When Busyness Becomes a Coping Strategy
In recent conversations with internationals navigating work and transition in the Netherlands, one pattern has quietly repeated itself.
People are constantly working.
They apply to roles every day, adjust their CVs, take additional courses, practice Dutch whenever possible, and try to improve something continuously. Even moments that could be rest often turn into preparation for the next opportunity.
From the outside, this looks like ambition and discipline. And in many cases, it is.
But there is often another layer underneath.
When your right to stay depends on progress, when savings are limited, when you feel that you have to prove yourself again in a new system, slowing down does not feel neutral. It feels risky.

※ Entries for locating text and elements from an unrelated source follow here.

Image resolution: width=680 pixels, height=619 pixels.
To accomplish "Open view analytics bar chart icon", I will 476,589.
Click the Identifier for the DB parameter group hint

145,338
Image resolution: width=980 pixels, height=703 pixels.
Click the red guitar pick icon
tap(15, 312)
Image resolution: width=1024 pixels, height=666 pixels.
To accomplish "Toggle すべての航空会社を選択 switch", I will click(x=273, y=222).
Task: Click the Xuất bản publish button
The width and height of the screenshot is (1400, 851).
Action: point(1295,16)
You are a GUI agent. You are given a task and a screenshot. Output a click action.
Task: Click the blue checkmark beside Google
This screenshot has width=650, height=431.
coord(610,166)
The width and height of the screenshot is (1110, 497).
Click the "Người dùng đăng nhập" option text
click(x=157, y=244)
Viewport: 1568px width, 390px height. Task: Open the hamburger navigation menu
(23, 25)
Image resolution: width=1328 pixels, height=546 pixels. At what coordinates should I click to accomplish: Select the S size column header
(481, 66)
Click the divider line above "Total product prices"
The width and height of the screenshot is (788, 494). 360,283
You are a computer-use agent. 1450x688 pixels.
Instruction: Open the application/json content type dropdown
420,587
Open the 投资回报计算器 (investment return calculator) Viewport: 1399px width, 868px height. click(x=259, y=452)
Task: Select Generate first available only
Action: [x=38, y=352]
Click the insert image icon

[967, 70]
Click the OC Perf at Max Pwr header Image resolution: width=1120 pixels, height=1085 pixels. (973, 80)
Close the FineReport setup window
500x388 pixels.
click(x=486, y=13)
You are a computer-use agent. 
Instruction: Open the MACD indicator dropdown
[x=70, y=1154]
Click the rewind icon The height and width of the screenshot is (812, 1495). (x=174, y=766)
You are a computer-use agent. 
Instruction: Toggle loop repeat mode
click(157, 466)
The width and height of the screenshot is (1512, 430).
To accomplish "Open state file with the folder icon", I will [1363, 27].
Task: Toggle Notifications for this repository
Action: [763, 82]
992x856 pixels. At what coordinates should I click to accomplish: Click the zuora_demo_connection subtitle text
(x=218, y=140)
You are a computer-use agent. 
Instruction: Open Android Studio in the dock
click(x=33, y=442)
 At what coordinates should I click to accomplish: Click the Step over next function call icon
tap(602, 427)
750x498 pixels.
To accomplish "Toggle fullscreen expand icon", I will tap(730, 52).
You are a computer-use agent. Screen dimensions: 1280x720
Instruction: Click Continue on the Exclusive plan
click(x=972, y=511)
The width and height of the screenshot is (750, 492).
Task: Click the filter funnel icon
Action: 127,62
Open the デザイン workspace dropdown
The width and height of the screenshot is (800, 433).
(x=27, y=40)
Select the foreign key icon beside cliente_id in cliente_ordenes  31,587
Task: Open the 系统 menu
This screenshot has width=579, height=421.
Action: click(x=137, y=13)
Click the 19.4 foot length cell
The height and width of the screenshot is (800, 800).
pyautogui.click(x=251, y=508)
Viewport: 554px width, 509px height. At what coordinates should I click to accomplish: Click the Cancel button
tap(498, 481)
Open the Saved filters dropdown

Pausing can feel irresponsible. Rest can feel like falling behind.
In that context, busyness becomes a way to manage uncertainty. Doing more creates a sense of movement, even when outcomes remain unpredictable.
This does not mean internationals lack resilience. If anything, the opposite is true. Many are carrying a high level of responsibility while navigating structural complexity that is largely invisible from the outside.
The issue is not effort. The issue is direction.
Constant motion can easily become reactive rather than strategic. Applications are sent, courses are taken, new skills are added, but without a clear sense of what actually moves the needle. Over time, this creates exhaustion without clarity.
Recognizing this dynamic matters because sustainable contribution requires more than continuous output. It requires stability, reflection, and aligned action.
At Flux Forward, we often encourage small structural shifts when things start to feel reactive instead of intentional.
One is to define what progress means for the next two weeks. Not everything at once. One clear objective that genuinely improves positioning or direction.
Another is to separate “application time” from “direction time.” Sending CVs is operational. Thinking about long-term positioning, narrative, and network strategy is strategic. Both matter, but they require different mental states and should not be blended into constant urgency.
A third is to treat recovery as a structural necessity rather than a reward after exhaustion. Clarity rarely emerges in a permanently activated state.
None of these suggestions remove systemic friction. Visa structures, labor market realities, and integration gaps are real. But without internal structure, external pressure quickly turns into overextension.
Activation is not about doing more. It is about directing effort in a way that builds stability over time.
And sometimes the most strategic move is not acceleration, but alignment.